Requirement: Please convert the items below into a JSON list of strings, one string per line, with blank lines omitted.

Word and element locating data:
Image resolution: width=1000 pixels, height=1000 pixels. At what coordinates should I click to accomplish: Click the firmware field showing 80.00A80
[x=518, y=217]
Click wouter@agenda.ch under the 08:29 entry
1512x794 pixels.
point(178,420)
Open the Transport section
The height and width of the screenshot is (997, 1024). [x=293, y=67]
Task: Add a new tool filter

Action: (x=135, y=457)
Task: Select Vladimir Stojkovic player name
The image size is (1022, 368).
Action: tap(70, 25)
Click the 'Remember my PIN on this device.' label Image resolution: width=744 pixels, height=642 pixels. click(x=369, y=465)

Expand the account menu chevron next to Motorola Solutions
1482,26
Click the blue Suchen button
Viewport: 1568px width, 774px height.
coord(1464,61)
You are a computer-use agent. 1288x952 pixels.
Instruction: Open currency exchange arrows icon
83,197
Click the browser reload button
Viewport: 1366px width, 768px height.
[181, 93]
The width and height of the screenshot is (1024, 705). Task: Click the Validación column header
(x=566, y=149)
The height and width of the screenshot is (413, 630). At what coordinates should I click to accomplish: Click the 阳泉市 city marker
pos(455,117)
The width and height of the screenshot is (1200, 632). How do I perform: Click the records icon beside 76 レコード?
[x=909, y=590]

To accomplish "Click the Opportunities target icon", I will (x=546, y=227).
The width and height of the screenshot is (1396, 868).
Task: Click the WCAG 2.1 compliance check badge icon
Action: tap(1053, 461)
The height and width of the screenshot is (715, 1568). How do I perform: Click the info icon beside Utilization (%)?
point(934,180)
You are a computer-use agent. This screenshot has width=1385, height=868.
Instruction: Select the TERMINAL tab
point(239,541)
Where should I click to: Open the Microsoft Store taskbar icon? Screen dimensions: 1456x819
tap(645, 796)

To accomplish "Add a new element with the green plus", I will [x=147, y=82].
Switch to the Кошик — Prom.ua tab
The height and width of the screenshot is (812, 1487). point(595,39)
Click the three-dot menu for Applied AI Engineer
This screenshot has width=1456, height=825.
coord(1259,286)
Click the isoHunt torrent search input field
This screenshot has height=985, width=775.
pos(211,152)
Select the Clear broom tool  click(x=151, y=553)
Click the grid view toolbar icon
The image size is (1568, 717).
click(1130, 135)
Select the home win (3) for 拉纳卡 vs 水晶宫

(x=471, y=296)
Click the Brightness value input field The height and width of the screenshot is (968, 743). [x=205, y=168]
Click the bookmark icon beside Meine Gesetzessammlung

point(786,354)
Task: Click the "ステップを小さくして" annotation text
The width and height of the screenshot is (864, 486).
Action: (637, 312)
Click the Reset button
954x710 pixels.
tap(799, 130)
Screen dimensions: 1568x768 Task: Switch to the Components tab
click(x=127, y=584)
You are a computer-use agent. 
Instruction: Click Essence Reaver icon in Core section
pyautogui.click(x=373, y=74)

Answer to the task:
[
  "Image resolution: width=1000 pixels, height=1000 pixels. At what coordinates should I click to accomplish: Click the firmware field showing 80.00A80",
  "[x=518, y=217]",
  "Click wouter@agenda.ch under the 08:29 entry",
  "1512x794 pixels.",
  "point(178,420)",
  "Open the Transport section",
  "The height and width of the screenshot is (997, 1024). [x=293, y=67]",
  "Task: Add a new tool filter",
  "Action: (x=135, y=457)",
  "Task: Select Vladimir Stojkovic player name",
  "The image size is (1022, 368).",
  "Action: tap(70, 25)",
  "Click the 'Remember my PIN on this device.' label Image resolution: width=744 pixels, height=642 pixels. click(x=369, y=465)",
  "Expand the account menu chevron next to Motorola Solutions",
  "1482,26",
  "Click the blue Suchen button",
  "Viewport: 1568px width, 774px height.",
  "coord(1464,61)",
  "You are a computer-use agent. 1288x952 pixels.",
  "Instruction: Open currency exchange arrows icon",
  "83,197",
  "Click the browser reload button",
  "Viewport: 1366px width, 768px height.",
  "[181, 93]",
  "The width and height of the screenshot is (1024, 705). Task: Click the Validación column header",
  "(x=566, y=149)",
  "The height and width of the screenshot is (413, 630). At what coordinates should I click to accomplish: Click the 阳泉市 city marker",
  "pos(455,117)",
  "The width and height of the screenshot is (1200, 632). How do I perform: Click the records icon beside 76 レコード?",
  "[x=909, y=590]",
  "To accomplish \"Click the Opportunities target icon\", I will (x=546, y=227).",
  "The width and height of the screenshot is (1396, 868).",
  "Task: Click the WCAG 2.1 compliance check badge icon",
  "Action: tap(1053, 461)",
  "The height and width of the screenshot is (715, 1568). How do I perform: Click the info icon beside Utilization (%)?",
  "point(934,180)",
  "You are a computer-use agent. This screenshot has width=1385, height=868.",
  "Instruction: Select the TERMINAL tab",
  "point(239,541)",
  "Where should I click to: Open the Microsoft Store taskbar icon? Screen dimensions: 1456x819",
  "tap(645, 796)",
  "To accomplish \"Add a new element with the green plus\", I will [x=147, y=82].",
  "Switch to the Кошик — Prom.ua tab",
  "The height and width of the screenshot is (812, 1487). point(595,39)",
  "Click the three-dot menu for Applied AI Engineer",
  "This screenshot has width=1456, height=825.",
  "coord(1259,286)",
  "Click the isoHunt torrent search input field",
  "This screenshot has height=985, width=775.",
  "pos(211,152)",
  "Select the Clear broom tool  click(x=151, y=553)",
  "Click the grid view toolbar icon",
  "The image size is (1568, 717).",
  "click(1130, 135)",
  "Select the home win (3) for 拉纳卡 vs 水晶宫",
  "(x=471, y=296)",
  "Click the Brightness value input field The height and width of the screenshot is (968, 743). [x=205, y=168]",
  "Click the bookmark icon beside Meine Gesetzessammlung",
  "point(786,354)",
  "Task: Click the \"ステップを小さくして\" annotation text",
  "The width and height of the screenshot is (864, 486).",
  "Action: (637, 312)",
  "Click the Reset button",
  "954x710 pixels.",
  "tap(799, 130)",
  "Screen dimensions: 1568x768 Task: Switch to the Components tab",
  "click(x=127, y=584)",
  "You are a computer-use agent. ",
  "Instruction: Click Essence Reaver icon in Core section",
  "pyautogui.click(x=373, y=74)"
]